• Your assignment
Find the line with "242x312 pixels." in the entries below, then reproduce it and every line after it down to and including the line with "The width and height of the screenshot is (362, 163).", exactly.
^^^^^^^^^^^^^^^^
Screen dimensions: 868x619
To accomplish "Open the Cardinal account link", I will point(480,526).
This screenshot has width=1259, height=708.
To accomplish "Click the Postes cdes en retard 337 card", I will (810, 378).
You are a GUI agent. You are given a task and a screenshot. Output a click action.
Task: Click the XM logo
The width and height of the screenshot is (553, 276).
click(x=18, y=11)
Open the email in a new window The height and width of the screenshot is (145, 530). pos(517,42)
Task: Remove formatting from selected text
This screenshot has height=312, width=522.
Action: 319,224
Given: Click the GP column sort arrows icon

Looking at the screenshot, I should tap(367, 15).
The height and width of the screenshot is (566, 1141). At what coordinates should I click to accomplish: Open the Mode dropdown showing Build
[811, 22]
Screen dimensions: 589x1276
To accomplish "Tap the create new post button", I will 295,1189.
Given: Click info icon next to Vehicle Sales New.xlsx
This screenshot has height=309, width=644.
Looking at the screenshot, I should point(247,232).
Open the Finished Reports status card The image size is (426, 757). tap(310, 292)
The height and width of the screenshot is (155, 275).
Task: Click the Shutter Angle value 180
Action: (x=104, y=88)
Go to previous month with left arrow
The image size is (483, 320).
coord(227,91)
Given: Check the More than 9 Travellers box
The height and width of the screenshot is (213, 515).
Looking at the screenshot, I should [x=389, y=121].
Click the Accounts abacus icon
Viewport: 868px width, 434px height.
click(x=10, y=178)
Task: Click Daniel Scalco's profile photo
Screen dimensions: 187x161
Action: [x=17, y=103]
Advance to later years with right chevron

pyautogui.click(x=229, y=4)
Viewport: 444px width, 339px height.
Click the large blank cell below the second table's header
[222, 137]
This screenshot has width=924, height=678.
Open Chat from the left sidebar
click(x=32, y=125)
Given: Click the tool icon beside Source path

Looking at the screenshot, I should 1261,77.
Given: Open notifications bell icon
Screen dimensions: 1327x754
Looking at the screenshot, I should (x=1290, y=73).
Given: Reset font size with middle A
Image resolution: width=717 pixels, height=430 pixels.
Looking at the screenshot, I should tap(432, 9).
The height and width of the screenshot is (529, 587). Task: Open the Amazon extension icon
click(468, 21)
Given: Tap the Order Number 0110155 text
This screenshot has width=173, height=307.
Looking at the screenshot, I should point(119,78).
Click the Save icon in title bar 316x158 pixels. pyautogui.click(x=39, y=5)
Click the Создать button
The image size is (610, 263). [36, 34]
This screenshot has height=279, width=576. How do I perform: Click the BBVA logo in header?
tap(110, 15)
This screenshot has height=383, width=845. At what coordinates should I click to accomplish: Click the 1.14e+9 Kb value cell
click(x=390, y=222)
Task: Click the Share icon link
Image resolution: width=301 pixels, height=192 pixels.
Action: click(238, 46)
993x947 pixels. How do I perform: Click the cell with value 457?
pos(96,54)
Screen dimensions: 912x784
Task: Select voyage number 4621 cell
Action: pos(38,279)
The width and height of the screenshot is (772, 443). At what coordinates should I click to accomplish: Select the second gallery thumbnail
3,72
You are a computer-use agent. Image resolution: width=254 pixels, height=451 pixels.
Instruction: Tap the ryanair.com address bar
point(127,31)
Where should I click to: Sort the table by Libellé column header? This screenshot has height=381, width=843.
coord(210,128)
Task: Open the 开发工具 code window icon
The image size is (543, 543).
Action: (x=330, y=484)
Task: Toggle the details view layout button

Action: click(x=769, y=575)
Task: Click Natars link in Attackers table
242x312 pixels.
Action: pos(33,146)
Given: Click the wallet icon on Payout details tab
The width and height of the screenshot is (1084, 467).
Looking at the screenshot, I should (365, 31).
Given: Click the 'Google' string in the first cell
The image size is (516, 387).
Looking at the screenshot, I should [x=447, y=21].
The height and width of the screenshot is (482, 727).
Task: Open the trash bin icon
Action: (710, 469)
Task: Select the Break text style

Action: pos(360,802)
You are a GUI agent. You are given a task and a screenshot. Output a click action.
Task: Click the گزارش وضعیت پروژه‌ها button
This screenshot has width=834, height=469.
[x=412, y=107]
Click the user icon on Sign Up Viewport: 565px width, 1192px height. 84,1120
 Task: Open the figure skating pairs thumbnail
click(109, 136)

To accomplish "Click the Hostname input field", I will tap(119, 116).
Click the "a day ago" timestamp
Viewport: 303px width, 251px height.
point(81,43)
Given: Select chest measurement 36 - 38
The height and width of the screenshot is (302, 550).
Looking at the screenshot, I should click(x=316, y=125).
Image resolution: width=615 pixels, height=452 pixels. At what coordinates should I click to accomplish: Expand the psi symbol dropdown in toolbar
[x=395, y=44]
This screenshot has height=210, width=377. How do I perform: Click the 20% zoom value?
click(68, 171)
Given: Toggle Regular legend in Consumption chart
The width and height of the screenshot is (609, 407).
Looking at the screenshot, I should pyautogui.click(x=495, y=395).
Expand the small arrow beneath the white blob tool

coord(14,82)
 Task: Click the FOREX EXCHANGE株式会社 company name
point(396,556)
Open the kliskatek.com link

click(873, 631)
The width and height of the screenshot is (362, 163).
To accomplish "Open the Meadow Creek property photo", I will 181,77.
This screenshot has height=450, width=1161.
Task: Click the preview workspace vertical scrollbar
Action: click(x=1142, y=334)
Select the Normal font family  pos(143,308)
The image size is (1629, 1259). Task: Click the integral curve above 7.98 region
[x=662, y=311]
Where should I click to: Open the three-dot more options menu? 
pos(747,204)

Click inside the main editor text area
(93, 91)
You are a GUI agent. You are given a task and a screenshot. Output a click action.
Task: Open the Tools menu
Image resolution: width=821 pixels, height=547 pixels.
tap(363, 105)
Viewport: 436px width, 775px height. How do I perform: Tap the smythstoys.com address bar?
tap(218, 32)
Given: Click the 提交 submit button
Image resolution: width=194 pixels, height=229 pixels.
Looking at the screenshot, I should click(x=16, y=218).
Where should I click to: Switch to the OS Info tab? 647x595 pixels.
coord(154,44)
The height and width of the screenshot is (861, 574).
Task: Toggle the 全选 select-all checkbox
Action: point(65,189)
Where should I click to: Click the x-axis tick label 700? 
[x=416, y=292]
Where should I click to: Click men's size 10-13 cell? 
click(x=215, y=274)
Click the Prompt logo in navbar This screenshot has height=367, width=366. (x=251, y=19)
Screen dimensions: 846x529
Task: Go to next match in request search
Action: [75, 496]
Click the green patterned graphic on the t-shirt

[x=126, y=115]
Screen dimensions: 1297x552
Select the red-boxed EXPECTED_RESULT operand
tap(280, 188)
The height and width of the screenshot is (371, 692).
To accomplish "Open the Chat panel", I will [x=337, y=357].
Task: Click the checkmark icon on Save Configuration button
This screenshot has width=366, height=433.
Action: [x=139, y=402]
^^^^^^^^^^^^^^^^
• Response to the exercise
242x312 pixels.
Action: pos(33,146)
Given: Click the wallet icon on Payout details tab
The width and height of the screenshot is (1084, 467).
Looking at the screenshot, I should (365, 31).
Given: Click the 'Google' string in the first cell
The image size is (516, 387).
Looking at the screenshot, I should [x=447, y=21].
The height and width of the screenshot is (482, 727).
Task: Open the trash bin icon
Action: (710, 469)
Task: Select the Break text style

Action: pos(360,802)
You are a GUI agent. You are given a task and a screenshot. Output a click action.
Task: Click the گزارش وضعیت پروژه‌ها button
This screenshot has width=834, height=469.
[x=412, y=107]
Click the user icon on Sign Up Viewport: 565px width, 1192px height. 84,1120
 Task: Open the figure skating pairs thumbnail
click(109, 136)

To accomplish "Click the Hostname input field", I will tap(119, 116).
Click the "a day ago" timestamp
Viewport: 303px width, 251px height.
point(81,43)
Given: Select chest measurement 36 - 38
The height and width of the screenshot is (302, 550).
Looking at the screenshot, I should click(x=316, y=125).
Image resolution: width=615 pixels, height=452 pixels. At what coordinates should I click to accomplish: Expand the psi symbol dropdown in toolbar
[x=395, y=44]
This screenshot has height=210, width=377. How do I perform: Click the 20% zoom value?
click(68, 171)
Given: Toggle Regular legend in Consumption chart
The width and height of the screenshot is (609, 407).
Looking at the screenshot, I should pyautogui.click(x=495, y=395).
Expand the small arrow beneath the white blob tool

coord(14,82)
 Task: Click the FOREX EXCHANGE株式会社 company name
point(396,556)
Open the kliskatek.com link

click(873, 631)
The width and height of the screenshot is (362, 163).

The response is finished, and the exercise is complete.